L’approvazione del divieto del burqa anche a livello federale da parte del Consiglio nazionale farà discutere a lungo gli ambienti politici svizzeri. Intanto, il giorno dopo la decisione della Camera Bassa, dagli ambienti religiosi islamici svizzeri sono arrivate le prime prese di posizione.
A sostegno della decisione si è schierato l’imam bernese Mustafa Memeti. “Portare il burqa è assurdo – ha detto il religioso alla “Aargaurer Zeitung” – È un capo che non ha giustificazioni religiose e non fa parte dei precetti dell’islam”. Una presa di posizione, la sua, condivisa anche dall'imprenditore egiziano Samih Sawiris in un'intervista alla "Schweizer Illustrierte" qualche giorno fa (vedi articolo suggerito).
Per Memeti vietare il burqa non è una misura contro i musulmani bensì contro gli ambienti ultraconservativi legati all'islam. La posizione dell'imam di Berna è condivisa pure dalla presidente del Forum per un’islam progressista Saïda Keller-Messahli, che saluta un eventuale divieto definendolo “un segnale contro l’oscenità dell’Islam politicizzato”.
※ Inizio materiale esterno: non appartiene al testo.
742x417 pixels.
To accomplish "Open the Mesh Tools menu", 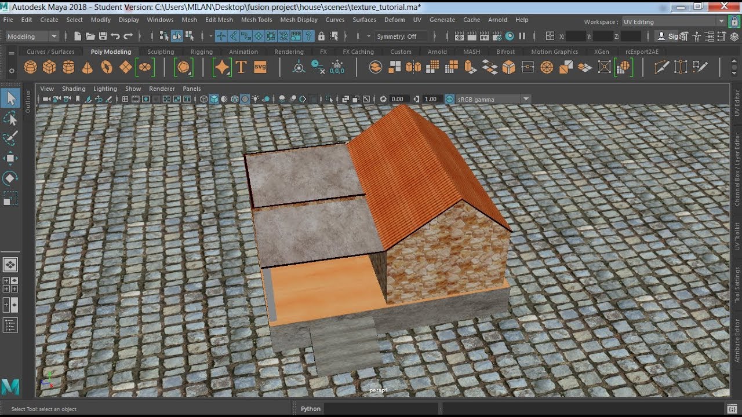I will coord(256,19).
Non si tratterebbe infatti di una questione legata all’abbigliamento bensì “riguarda la libertà individuale delle donne”.
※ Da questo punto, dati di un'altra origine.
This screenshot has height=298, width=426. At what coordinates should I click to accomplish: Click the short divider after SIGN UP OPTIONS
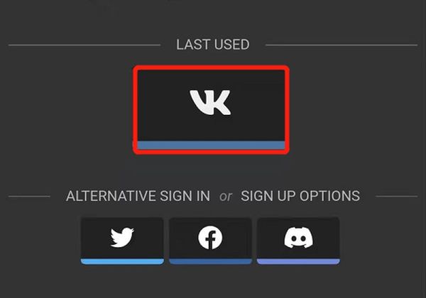[396, 197]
Di contro la Federazione delle organizzazioni islamiche della Svizzera (FOIS) non si è ancora espressa, al pari del discusso Consiglio centrale islamico svizzero (CCIS), che in passato aveva attuato diverse azioni di protesta contro il divieto di dissimulare il volto in vigore in Ticino.
Dal mondo cattolico non sono ancora giunte prese di posizioni ufficiali. Il portavoce della Conferenza dei Vescovi svizzeri Walter Müller ha ribadito alla “Aargauer Zeitung” che le questione verrà affrontata da una commissione interna. “Dovrà decidere se il riconoscimento della persona è più importante della libertà di religione”.